PROMPT: Lay out everything from the line containing "You are a GUI" down to the line containing "click(x=970, y=236)" as a JSON list of strings, one string per line, with blank lines skipped. Leave the pictures out of your answer.

LISTED RECORDS:

□ □ □ □ □ □ □

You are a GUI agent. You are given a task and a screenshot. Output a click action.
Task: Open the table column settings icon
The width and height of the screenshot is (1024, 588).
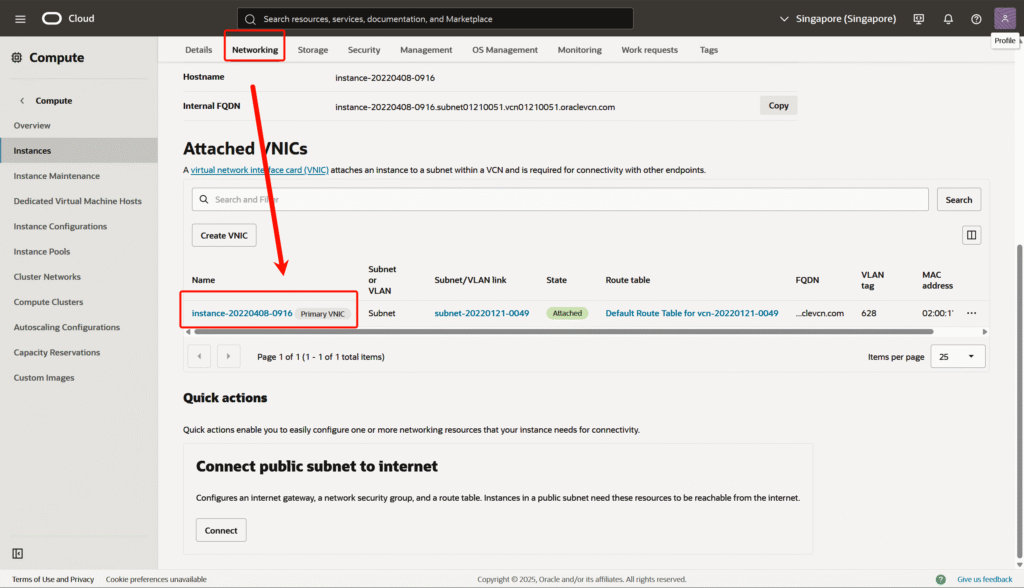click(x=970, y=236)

□ □ □ □ □ □ □

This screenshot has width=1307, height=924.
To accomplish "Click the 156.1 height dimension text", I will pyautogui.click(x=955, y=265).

□ □ □ □ □ □ □

RESULT FOR THIS EXERCISE:
[
  "You are a GUI agent. You are given a task and a screenshot. Output a click action.",
  "Task: Open the table column settings icon",
  "The width and height of the screenshot is (1024, 588).",
  "click(x=970, y=236)"
]